Paul Goble
Staunton, June 2 – The economic consequences of sanctions involving both the closing of Western plants in Russia and their replacement by Russian ones have been extensively covered; but a related consequence, the impact of these economic changes on the environment in the Russian Federation, has not.
That is unfortunate because sanctions and import substitution have had the effect of leading to a serious and rapid decline in the quality of air and water in that country, according to Arina Vasilchuk, an investigative journalist for the Kedr.Media news agency (kedr.media/stories/priroda-sankczij-5174).
Russian factories involved in import substitution not surprisingly contaminate the environment in Russia far more than did factories in other countries whose production Moscow as able to purchase in the past. But that is far from the only way that the sanctions regime has had a negative impact on the environment in that county, experts say.
Most of the equipment needed to ensure that factories don’t contaminate the surrounding air and water comes from the West. Now that Moscow can’t import such equipment, Russian firms are being allowed to put untreated wastes directly into the air and water, with consequent harm to the environment and the population.
Russia’s modest plans for improving environmental protection have been reduced, delayed or cancelled altogether “in connection with the new economic realities,” according to the ministry for economic development; and there seems little likelihood that this trend will be reversed anytime soon.
As a result, the air Russians breathe and the water they drink is increasingly contaminated. In the city of Nizhny Tagil, for example, residents are six to ten times more likely to have cancer than they would be if the city lived according to Russian environmental rules of the 2010s.

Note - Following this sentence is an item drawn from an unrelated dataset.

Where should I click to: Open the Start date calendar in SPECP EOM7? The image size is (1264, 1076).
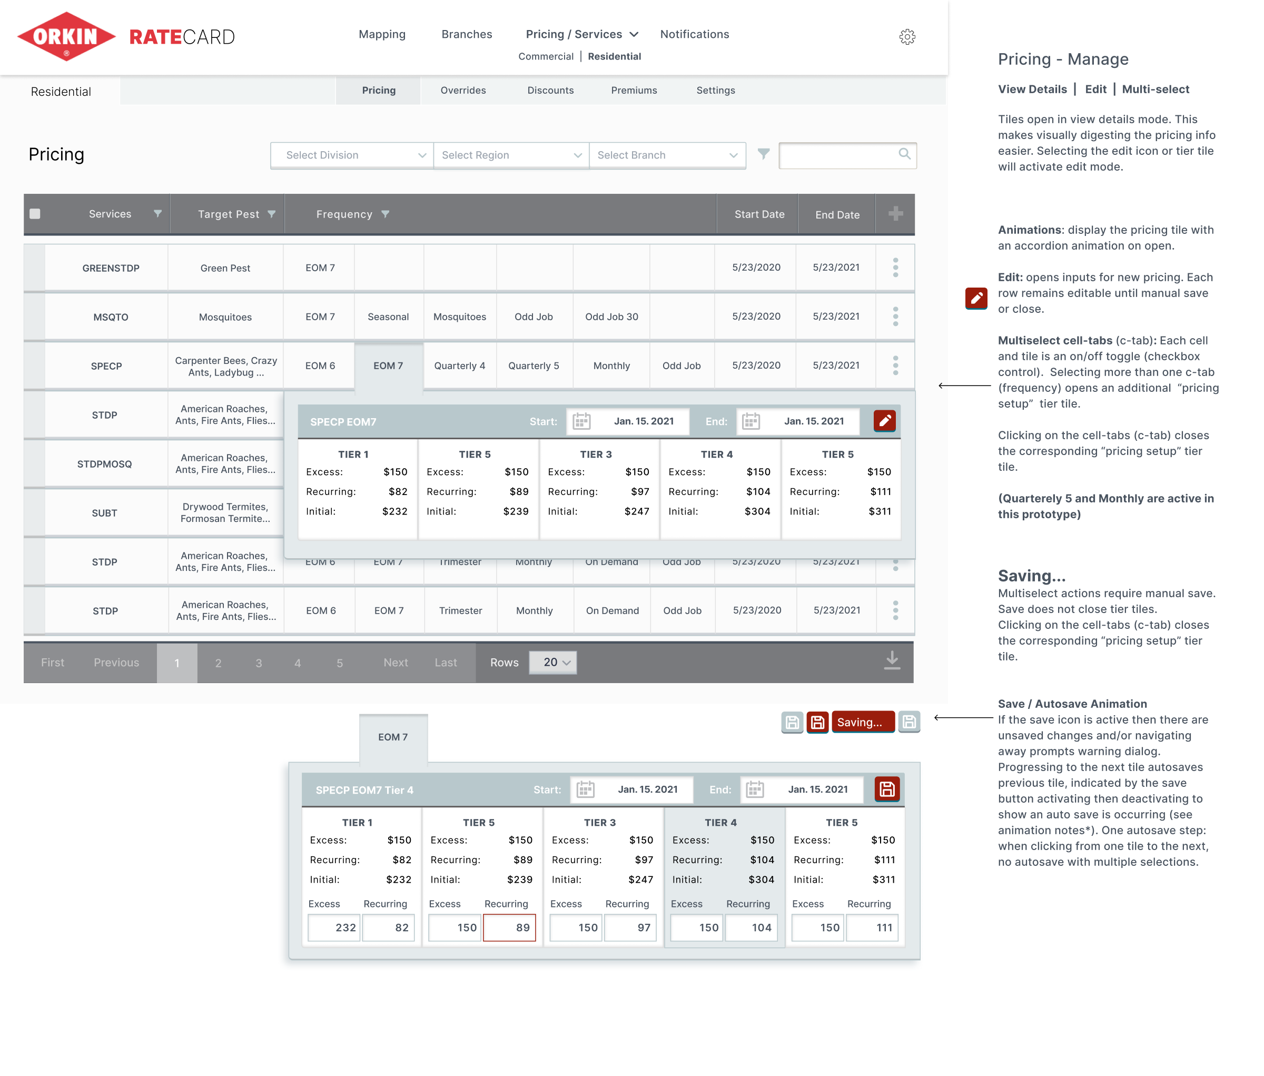pos(581,421)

There are a few cases in which the current standoff with the West has had positive environmental consequences. The most prominent of these concerns the decision to postpone the development of a broad gage rail line across the Russian North. Putin says it will be built, but the Russian government has been cutting its budget and making its completion unlikely.
That will reduce the chance that Russian firms will despoil the north by mining and processing – and leave the country with cleaner air and water than would otherwise be the case.